Work required:
Repeat, please, only the lines from the top of the data down to the line with "Task: Run Bash code block in terminal"; include both of those lines.
+ + + +
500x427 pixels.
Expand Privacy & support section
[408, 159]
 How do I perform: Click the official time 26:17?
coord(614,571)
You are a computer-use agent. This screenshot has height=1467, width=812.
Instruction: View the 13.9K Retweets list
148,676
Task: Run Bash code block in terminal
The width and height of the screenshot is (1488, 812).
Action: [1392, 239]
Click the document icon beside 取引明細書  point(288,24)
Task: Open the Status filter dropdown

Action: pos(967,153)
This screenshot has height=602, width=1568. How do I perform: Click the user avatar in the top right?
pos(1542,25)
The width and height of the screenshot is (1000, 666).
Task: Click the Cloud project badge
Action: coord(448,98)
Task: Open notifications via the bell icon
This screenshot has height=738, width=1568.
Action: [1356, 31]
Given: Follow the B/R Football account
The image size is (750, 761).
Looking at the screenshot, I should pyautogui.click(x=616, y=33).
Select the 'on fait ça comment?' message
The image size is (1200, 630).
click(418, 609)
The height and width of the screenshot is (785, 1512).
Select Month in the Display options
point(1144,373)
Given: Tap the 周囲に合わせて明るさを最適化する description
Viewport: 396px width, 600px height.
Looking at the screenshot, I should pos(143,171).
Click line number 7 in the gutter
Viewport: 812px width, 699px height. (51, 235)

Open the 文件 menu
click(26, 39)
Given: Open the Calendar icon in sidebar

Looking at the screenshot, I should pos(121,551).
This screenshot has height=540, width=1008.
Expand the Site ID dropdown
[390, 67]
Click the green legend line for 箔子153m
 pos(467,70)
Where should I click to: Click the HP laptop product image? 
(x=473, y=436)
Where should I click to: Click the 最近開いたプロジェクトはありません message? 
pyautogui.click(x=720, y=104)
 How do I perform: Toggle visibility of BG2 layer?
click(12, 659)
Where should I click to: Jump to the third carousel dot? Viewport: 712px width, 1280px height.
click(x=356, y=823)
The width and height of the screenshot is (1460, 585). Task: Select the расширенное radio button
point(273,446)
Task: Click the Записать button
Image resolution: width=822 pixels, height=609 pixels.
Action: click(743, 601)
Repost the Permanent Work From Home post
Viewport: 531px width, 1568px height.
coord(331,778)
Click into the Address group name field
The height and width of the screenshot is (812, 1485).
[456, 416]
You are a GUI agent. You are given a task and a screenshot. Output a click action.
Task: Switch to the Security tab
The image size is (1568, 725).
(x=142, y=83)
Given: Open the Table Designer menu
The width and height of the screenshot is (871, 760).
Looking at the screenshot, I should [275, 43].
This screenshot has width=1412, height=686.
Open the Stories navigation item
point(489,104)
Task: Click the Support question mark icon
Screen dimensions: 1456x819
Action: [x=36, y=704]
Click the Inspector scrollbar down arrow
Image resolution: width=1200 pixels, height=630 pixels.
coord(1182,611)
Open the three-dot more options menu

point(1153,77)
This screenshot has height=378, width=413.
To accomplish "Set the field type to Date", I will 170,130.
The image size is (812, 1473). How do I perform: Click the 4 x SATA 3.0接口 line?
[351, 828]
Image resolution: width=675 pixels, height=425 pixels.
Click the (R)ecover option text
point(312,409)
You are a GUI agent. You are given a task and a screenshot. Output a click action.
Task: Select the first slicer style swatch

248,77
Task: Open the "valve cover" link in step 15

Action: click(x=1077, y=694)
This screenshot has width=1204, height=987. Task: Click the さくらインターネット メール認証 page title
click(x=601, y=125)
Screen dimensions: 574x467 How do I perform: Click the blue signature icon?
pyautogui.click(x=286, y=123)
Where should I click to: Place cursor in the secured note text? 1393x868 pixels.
+ + + +
Output below:
500x427 pixels.
Expand Privacy & support section
[408, 159]
 How do I perform: Click the official time 26:17?
coord(614,571)
You are a computer-use agent. This screenshot has height=1467, width=812.
Instruction: View the 13.9K Retweets list
148,676
Task: Run Bash code block in terminal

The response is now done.